Financed Emissions: A New Standard for Calling Balls and Strikes

By: John A. Lanier
May 11, 2022 10:30 AM ET
Campaign: Ecocentricity Blog
close up of black and white stripped referee shirt with blue whistle

Financed Emissions: A New Standard for Calling Balls and Strikes

It takes a special kind of person to be a professional referee. I have loved sports my entire life, but not once have I thought, “I could see myself being a referee.” It is such a thankless job. At the highest level of sports, the calls that referees make can swing championships and millions of dollars. At the lowest level of sports - think 5-year-old coach-pitch baseball here - referees are often subjected to the rantings of overzealous parents. Who wants the pressure and the profanity that referees are so often subjected to? Well…referees do, I guess! And thank goodness for it, because without them, we couldn’t have the sports so many of us love so dearly.

But I’m not here to write about sports refs. Instead, as I so often do, I’m leaning on the crutch of a sports analogy to talk about something else entirely. I’m here to write about the referees of the finance world, also known as the Financial Accounting Standards Board (FASB). So grab your whistle and your favorite zebra shirt and let’s call some balls and strikes.

Why We Need a Good Accounting Standard

Remember the Enron scandal? Here’s your Cliffs Notes version: Enron was a Houston-based energy company that in the 1990s grew to become one of the largest sellers of natural gas in the world. Its executives were crooks who, in pursuit of ever-growing profitability, began fiddling with their financial statements to artificially inflate their revenues and hide their debts. To keep their nefarious deeds hidden as long as possible, they also pressured their accountants at Arthur Andersen to not rat them out to investors and the Securities and Exchange Commission. Eventually, enough smart people realized that Enron’s financial statements were rosier than they should be, and the house of cards they had built came tumbling down in the capital markets and the courts.

Accounting is a funny thing, though. How is it that we know that one way of accounting is right while another is wrong? There is real ambiguity in our commercial systems, and that presents challenges. Let’s say I slap a $20 bill on a lemonade stand at the end of my street and say “keep the change” as I walk off with my probably-too-sweet glass of local entrepreneurism. How should the seven-year-old vendor book that transaction? Is that $20 of revenue, or $1 of revenue with a $19 gift from the guy who occasionally yells “get off my lawn!” at them? [Note this is hypothetical - I do not yell “get off my lawn” at anyone, at least not yet.]

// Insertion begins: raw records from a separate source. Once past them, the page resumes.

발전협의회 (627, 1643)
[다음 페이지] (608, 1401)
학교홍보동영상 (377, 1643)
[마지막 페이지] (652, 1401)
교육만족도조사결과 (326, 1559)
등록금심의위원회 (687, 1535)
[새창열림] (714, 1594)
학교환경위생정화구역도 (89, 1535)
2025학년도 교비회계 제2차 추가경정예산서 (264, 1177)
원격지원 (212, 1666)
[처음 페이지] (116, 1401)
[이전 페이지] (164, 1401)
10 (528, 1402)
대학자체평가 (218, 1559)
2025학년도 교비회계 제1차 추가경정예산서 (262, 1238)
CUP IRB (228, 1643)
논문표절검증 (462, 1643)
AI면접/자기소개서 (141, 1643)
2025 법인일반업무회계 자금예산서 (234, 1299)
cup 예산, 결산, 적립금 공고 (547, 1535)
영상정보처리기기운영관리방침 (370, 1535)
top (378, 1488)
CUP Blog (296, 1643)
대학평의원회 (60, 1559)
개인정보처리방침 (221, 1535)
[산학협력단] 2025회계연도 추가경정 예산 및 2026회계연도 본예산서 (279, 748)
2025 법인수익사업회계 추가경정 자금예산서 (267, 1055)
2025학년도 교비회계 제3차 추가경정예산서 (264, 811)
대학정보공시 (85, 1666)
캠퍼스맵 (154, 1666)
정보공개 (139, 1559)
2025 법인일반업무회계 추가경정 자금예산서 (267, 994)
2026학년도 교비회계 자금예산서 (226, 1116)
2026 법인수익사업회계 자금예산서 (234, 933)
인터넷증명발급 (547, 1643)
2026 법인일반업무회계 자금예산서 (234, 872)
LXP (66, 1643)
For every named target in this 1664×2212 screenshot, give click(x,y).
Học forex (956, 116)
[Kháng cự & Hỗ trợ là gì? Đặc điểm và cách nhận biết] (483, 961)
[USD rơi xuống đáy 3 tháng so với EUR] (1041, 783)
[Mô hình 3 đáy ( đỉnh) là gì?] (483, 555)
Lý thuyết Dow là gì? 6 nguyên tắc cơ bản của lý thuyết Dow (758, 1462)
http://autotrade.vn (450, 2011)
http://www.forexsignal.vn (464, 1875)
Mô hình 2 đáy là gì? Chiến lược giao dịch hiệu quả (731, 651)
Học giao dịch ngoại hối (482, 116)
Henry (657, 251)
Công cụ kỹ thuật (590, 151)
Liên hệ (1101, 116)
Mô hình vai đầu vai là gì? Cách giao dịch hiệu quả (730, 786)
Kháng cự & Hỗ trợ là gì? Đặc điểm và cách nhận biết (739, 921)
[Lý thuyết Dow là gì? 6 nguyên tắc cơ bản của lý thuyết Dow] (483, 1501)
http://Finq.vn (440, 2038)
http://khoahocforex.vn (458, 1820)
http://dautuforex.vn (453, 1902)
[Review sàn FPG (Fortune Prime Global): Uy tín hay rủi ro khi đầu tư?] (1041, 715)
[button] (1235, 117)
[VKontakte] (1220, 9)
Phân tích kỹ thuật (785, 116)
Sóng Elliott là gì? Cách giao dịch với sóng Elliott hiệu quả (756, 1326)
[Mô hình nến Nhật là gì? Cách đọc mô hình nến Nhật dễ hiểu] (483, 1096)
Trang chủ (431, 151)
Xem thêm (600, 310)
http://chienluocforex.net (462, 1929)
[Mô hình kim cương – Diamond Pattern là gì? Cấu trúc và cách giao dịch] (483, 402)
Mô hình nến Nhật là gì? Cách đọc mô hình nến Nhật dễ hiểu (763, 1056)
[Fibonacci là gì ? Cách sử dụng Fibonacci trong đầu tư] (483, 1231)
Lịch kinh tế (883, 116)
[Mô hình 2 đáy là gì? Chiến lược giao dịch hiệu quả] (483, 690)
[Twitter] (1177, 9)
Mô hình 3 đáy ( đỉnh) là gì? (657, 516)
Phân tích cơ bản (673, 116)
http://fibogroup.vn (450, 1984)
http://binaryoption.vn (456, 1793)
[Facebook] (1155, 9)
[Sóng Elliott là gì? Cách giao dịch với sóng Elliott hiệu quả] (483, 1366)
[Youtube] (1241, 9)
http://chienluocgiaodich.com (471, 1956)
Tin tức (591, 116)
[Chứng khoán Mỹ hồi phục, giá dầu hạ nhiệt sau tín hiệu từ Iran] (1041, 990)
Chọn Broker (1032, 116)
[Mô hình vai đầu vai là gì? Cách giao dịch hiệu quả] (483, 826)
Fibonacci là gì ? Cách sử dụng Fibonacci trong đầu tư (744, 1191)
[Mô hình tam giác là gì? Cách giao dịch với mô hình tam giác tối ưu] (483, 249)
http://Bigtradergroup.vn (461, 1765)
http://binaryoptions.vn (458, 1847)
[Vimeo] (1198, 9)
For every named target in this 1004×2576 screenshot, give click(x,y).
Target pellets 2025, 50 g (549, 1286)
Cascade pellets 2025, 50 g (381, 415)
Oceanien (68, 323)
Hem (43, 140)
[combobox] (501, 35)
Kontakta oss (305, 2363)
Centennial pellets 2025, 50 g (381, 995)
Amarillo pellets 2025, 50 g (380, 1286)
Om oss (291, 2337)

The laws of accounting aren’t objective like the laws of physics. They are conventions that are agreed upon by those who need a set of rules to make the system work. In this case, the rules are called the generally accepted accounting principles (GAAP), and the standards are set by FASB. If you need a Cliffs Notes version of my Enron Cliffs Notes from above, it would be to simply say that Enron didn’t play within FASB’s rules, and as a result, some people went to jail and billions of dollars were lost.

Accounting for Carbon: A New Rulebook for Financed Emissions

Accounting is, therefore, a set of rules about how to properly count dollars and cents. In recent years though, there has been a growing awareness that financial institutions, and really businesses in general, need to be counting something else in addition - carbon. What does that set of rules look like? And who is the FASB that can help the world of finance count carbon in an honest and transparent way?

Behold, the Partnership for Carbon Accounting Financials (PCAF). In their own words, they are “enabling financial institutions to assess and disclose greenhouse gas emissions of loans and investments.” There is some real weight behind their work, as evident by the 134 pages that their carbon accounting standard fills (to strain my analogy a bit, these standards are the equivalent to GAAP). They recognize, for instance, that how you account for carbon in the commercial real estate asset class is different from how you account for it in your motor vehicle loans. There’s a whole lot of math at stake here, and it’s about time we had a uniform way to crunch those numbers. Without a good standard to use, much like a clear rulebook for the sports we all know and love, it is really hard to know which financial institutions are winning and losing in the race to finance the clean economy.

Why Counting Financed Emissions Can Accelerate the Shift to the Clean Economy

Though it’s exceptionally important to have a how-to guide for counting financed emissions, PCAF and its standard also do something else that is critical - signal to the market that counting financed emissions is important. If you think about it, the operations of a bank are not terribly carbon-intensive. They have to build some buildings, keep the lights on in their offices, put some people on airplanes for various trips, and use electricity to keep their online banking systems running, but that’s about it. Viewed that way, banks might be able to install some LED lighting, buy a bunch of offsets, and claim carbon neutrality. But when you ask a bank to take responsibility for the emissions of its financing activities? My oh my, is that a different ballgame.

Just imagine if financial institutions started proactively reducing the carbon intensity of their lending portfolios. That would make the cost of capital for fossil-fuel industries, and fossil-fuel adjacent industries, noticeably higher. All of a sudden, it would cost more to extract coal and burn it for electricity. The price of cars with an internal combustion engine would go up. Carbon-intensive buildings will cost more to build and operate.

In a moment of high inflation, that might sound scary. “We can’t afford to have more price increases for the things we need,” some might say. But what really matters here is relative prices. If coal becomes costlier, then renewable energy becomes even more price competitive than it already is. If gasoline powered cars have a higher price tag, then more people will make the switch to electric vehicles. If the market begins penalizing poorly built buildings, it will simultaneously reward better constructed ones.

I believe that we cannot make the pivot to a clean economy without the financial sector. That sector cannot be a part of the pivot without a uniform standard for measuring financed emissions. Now we have it, and it's a matter of getting more and more institutions to use it. This game is too important to not have good referees calling our balls and strikes.